● TASKS AND EXERCISES:
1. From the message about constant expression flags, copy out the part from "Yes, yes got" to "integer constant expressions." without changing a word.
2. In the message about constant expression flags, which expression is described as an arithmetic constant expression only?
3. Based on the message about constant expression flags, answer yes or no to each statement and quote the words that decide it.
(a) The writer is defending their own choice of flags.
(b) The writer calls "0 + 'a'" the next corner case.
(c) The writer would be unhappy if the other choice of flags led to less code.

● PROVIDED TEXT:
⁂

Ah ok, i mistook you in the semantics of the composite op flag.


> It will not change your patch behavior and warning etc, it is just
> a internal representation difference. How the constant expression
> bits are store and interpreted.

Yes, yes got that. Don't get me wrong, I'm not defending my particular
choice of flags. If yours leads to cleaner/less code, I will be very
happy.

That being said, here's the next "corner case":

  0 + 'a'

Which flags would be set for this binary expression? All of "composite
op", "integer const", "char const"?

That would work with your test for integer constant expressions.

I think, it wouldn't be enough to just set "composite op" flag w/o
anything else since the above integer constant expression needs to get
distinguished from

  0 + 0.0

which is an arithmetic constant expression only. Thus, considering your
tests for integer vs. arithmetic constant expressions, this would need
to have at least its "float constant" flag set?

⁂

● SOURCE DATA:
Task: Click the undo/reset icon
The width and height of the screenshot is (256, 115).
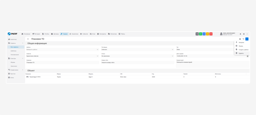Action: (244, 39)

⁂

● ANSWERS BY TASK:
1.
Yes, yes got that. Don't get me wrong, I'm not defending my particular
choice of flags. If yours leads to cleaner/less code, I will be very
happy.

That being said, here's the next "corner case":

  0 + 'a'

Which flags would be set for this binary expression? All of "composite
op", "integer const", "char const"?

That would work with your test for integer constant expressions.

2. 0 + 0.0

3.
(a) No: "I'm not defending my particular choice of flags."
(b) Yes: "here's the next "corner case":"
(c) No: "If yours leads to cleaner/less code, I will be very happy."